* [INSTRUCTIONS TO FOLLOW]
Leave out the images and output the records word for word.

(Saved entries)
^^^^^^^^^^^^^^^^
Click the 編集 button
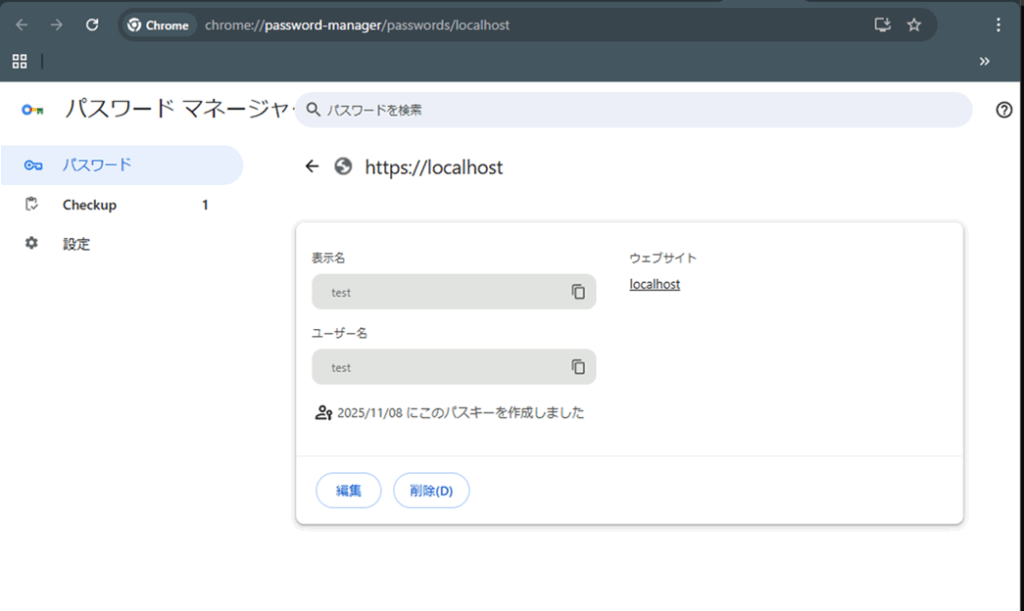This screenshot has width=1024, height=611. pos(348,490)
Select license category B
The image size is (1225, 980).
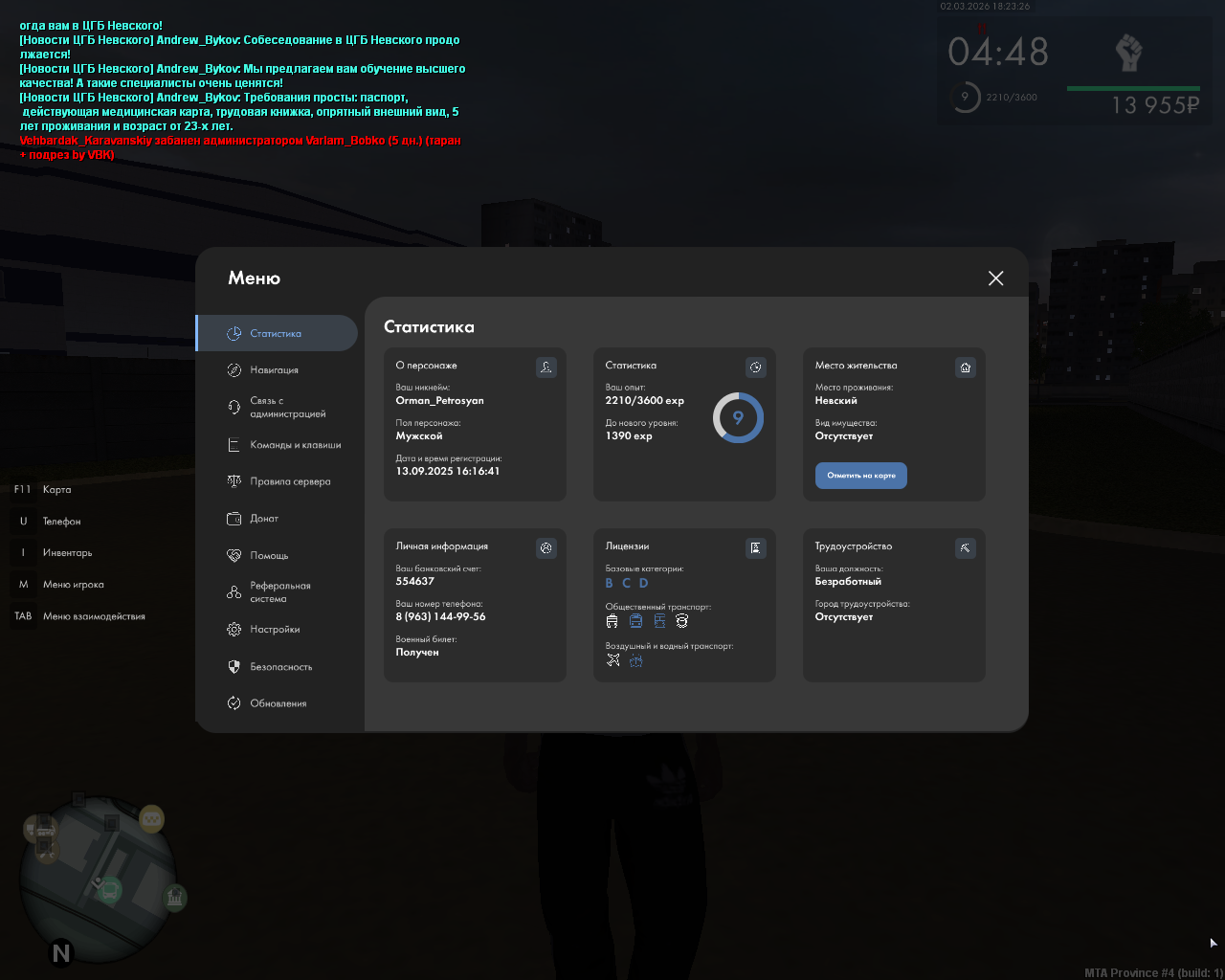point(610,583)
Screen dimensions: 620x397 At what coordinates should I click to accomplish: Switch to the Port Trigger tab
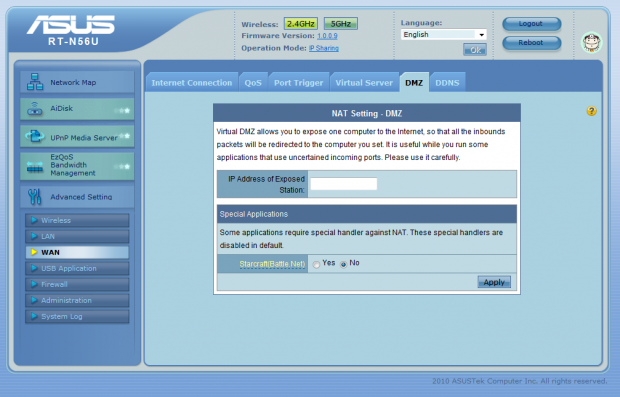299,83
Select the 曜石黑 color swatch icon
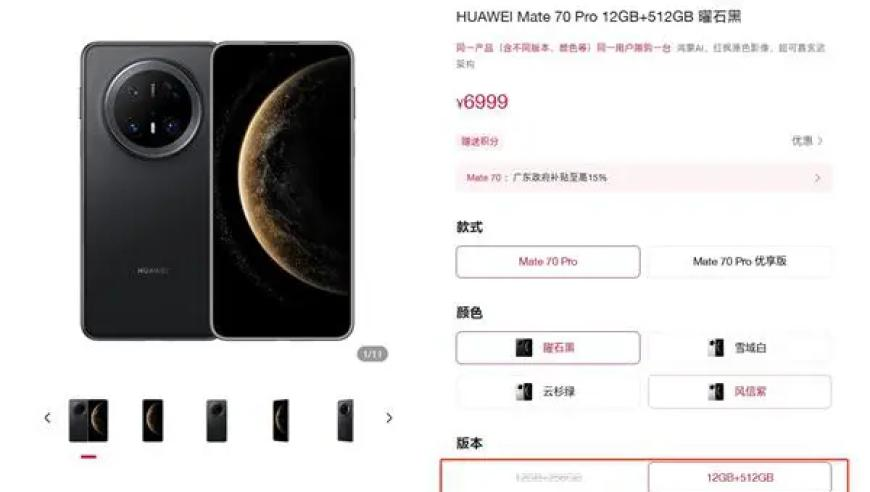 click(524, 348)
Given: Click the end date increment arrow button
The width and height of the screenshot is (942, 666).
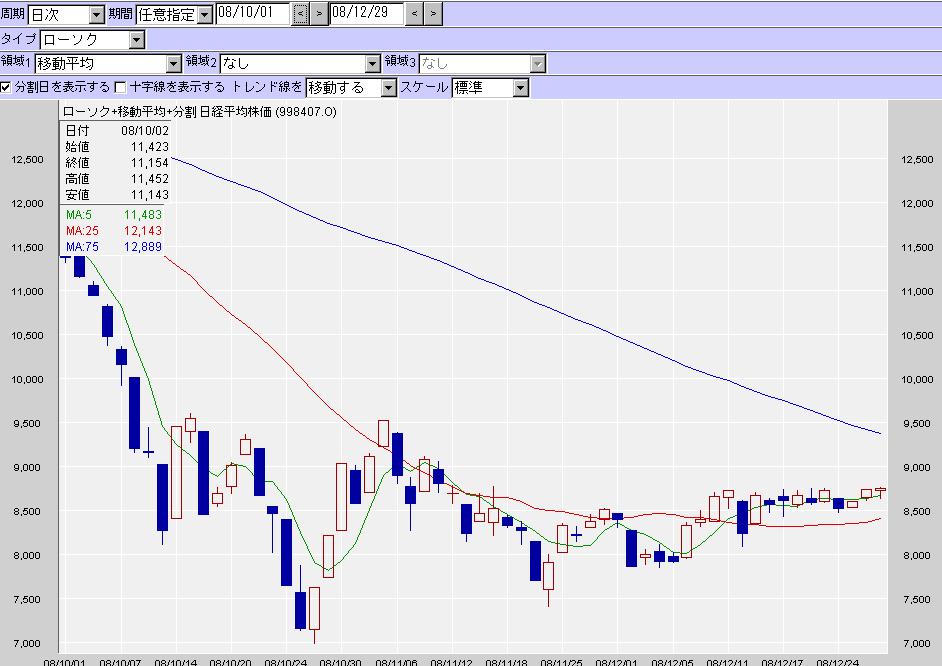Looking at the screenshot, I should click(434, 14).
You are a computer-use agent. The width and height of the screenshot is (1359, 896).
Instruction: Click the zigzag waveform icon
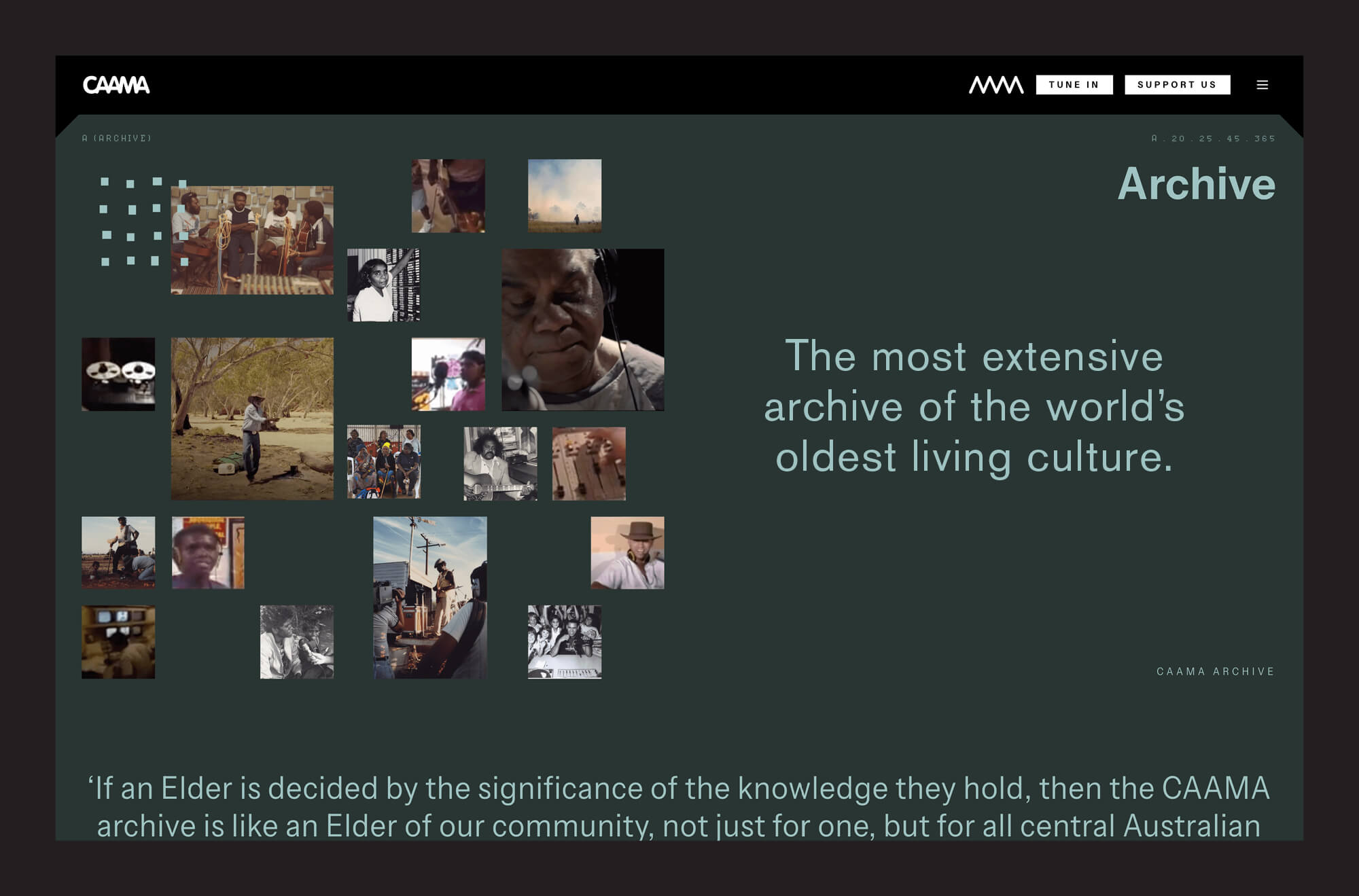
^^^^^^^^^^^^^^^^
* [OUTPUT OF THE TASK]
Click the 編集 button
This screenshot has width=1024, height=611. pos(348,490)
Select license category B
The image size is (1225, 980).
point(610,583)
Screen dimensions: 620x397 At what coordinates should I click to accomplish: Switch to the Port Trigger tab
299,83
Select the 曜石黑 color swatch icon
 click(524, 348)
Given: Click the end date increment arrow button
The width and height of the screenshot is (942, 666).
Looking at the screenshot, I should click(434, 14).
You are a computer-use agent. The width and height of the screenshot is (1359, 896).
Instruction: Click the zigzag waveform icon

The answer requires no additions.